Experts Continue to Scale Back Annual Pap Smear


May 1, 2015 — Many women were raised on the mantra "Pap smear once a year."

But for women 21 years and older at average risk for cervical cancer, getting screened once every 3 years should be enough, according to advice from the American College of Physicians (ACP).

There is also a recommendation against screening women younger than 21 for cervical cancer. Also, doctors should not test for human papillomavirus (HPV) infections in women younger than 30, the group says.

The advice was released at the ACP’s internal medicine conference and published online in the Annals of Internal Medicine.

Do No Harm


Screening can lower the frequency, severity, and death rate from cervical cancer by spotting precancerous lesions, and it can catch the disease at early stages before symptoms appear. But there are also risks involved with testing and treatment, the authors of the new recommendations say.

Doctors also don’t always follow guidelines, the authors say. They begin screening too early and use it too often, even in women judged to be at low risk because of their age or because they’ve had a hysterectomy.

Average Risk


Although women under 21 commonly have unusual features in the cervix, these are rarely a sign of problems, the authors say. If screened, though, many of these women have procedures including biopsies, and some may be treated even if the unusual features are likely to go away on their own.

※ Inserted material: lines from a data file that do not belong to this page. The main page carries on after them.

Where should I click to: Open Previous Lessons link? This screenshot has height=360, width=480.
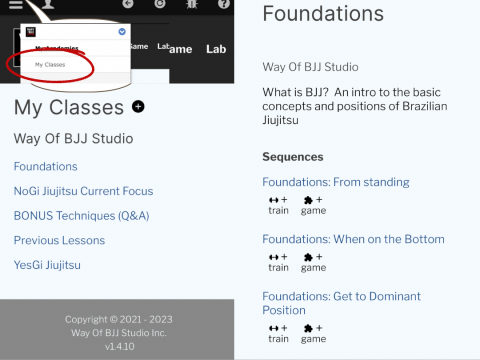59,240
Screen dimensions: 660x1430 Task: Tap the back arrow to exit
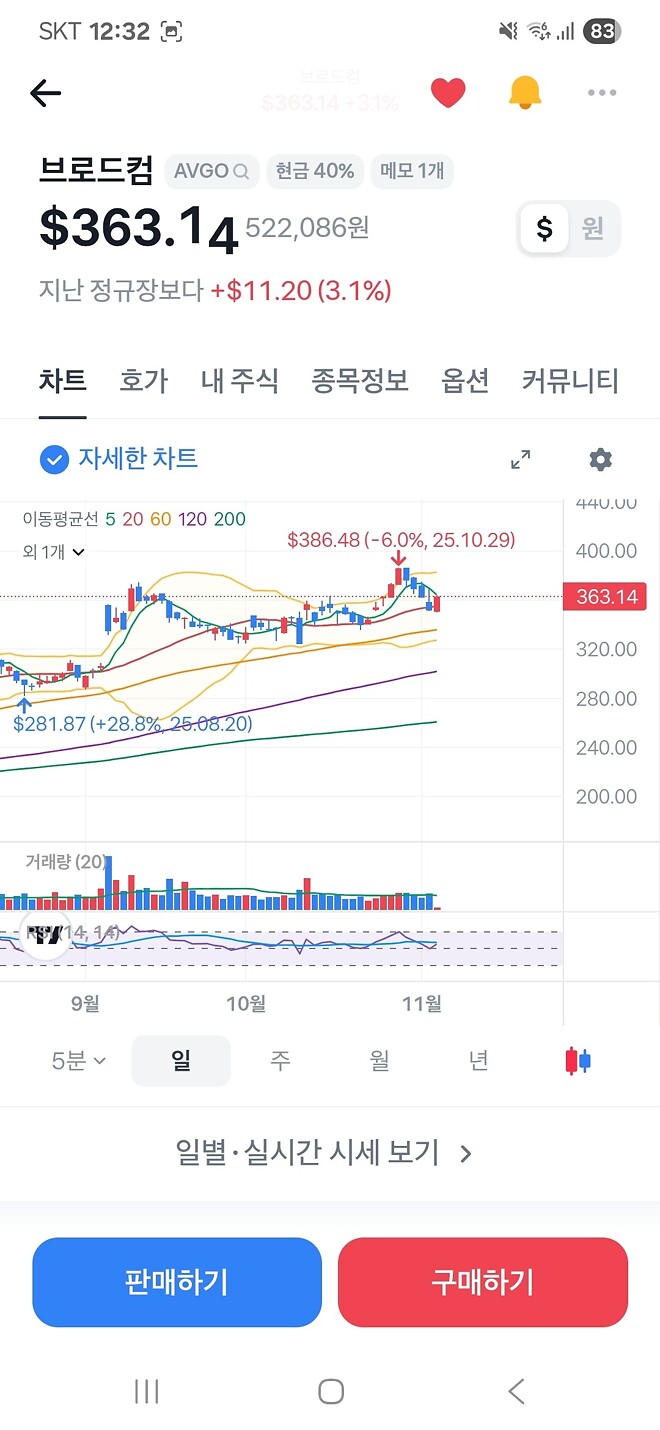[45, 92]
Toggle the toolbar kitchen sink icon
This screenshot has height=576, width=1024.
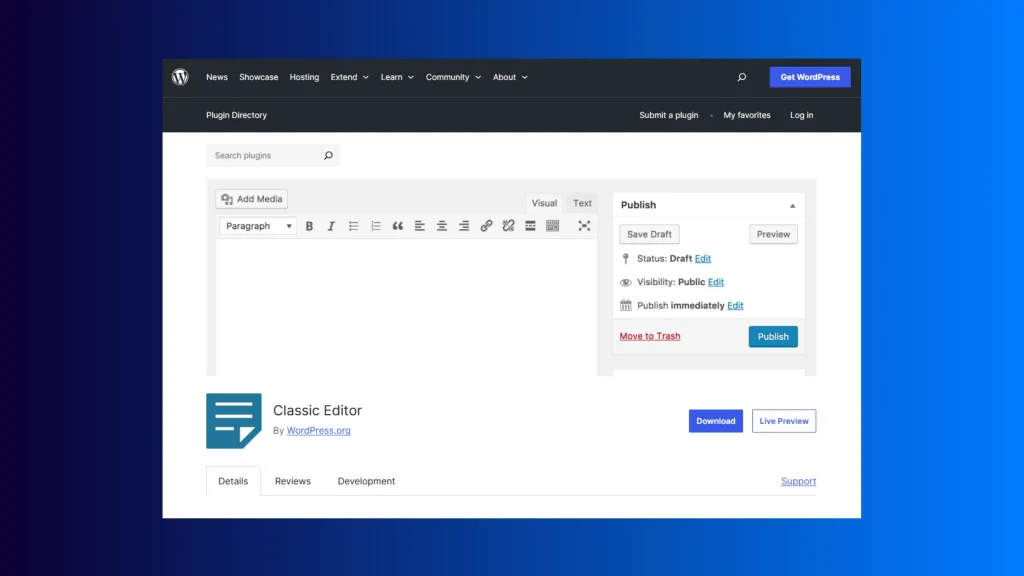tap(552, 226)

Annual screening is no longer recommended because of the high rate of false-positive results -- when a Pap smear result is abnormal -- tied to frequent screening. There is a long lag time between the development of precancerous lesions and invasive cervical cancer -- about 10 years -- so less-frequent screening should still be able to spot the disease in time, the authors explain.

For average-risk women 30 years and older who would rather not get tested every 3 years, doctors can offer "cotesting" -- a combination of Pap smear and HPV testing -- once every 5 years, the authors say.

Women older than 65 who’ve had no abnormal Pap smears in the previous 5 years are unlikely to get cervical cancer. But they’re at higher risk than younger women of being subjected to unnecessary procedures on the basis of false-positive results, the authors say.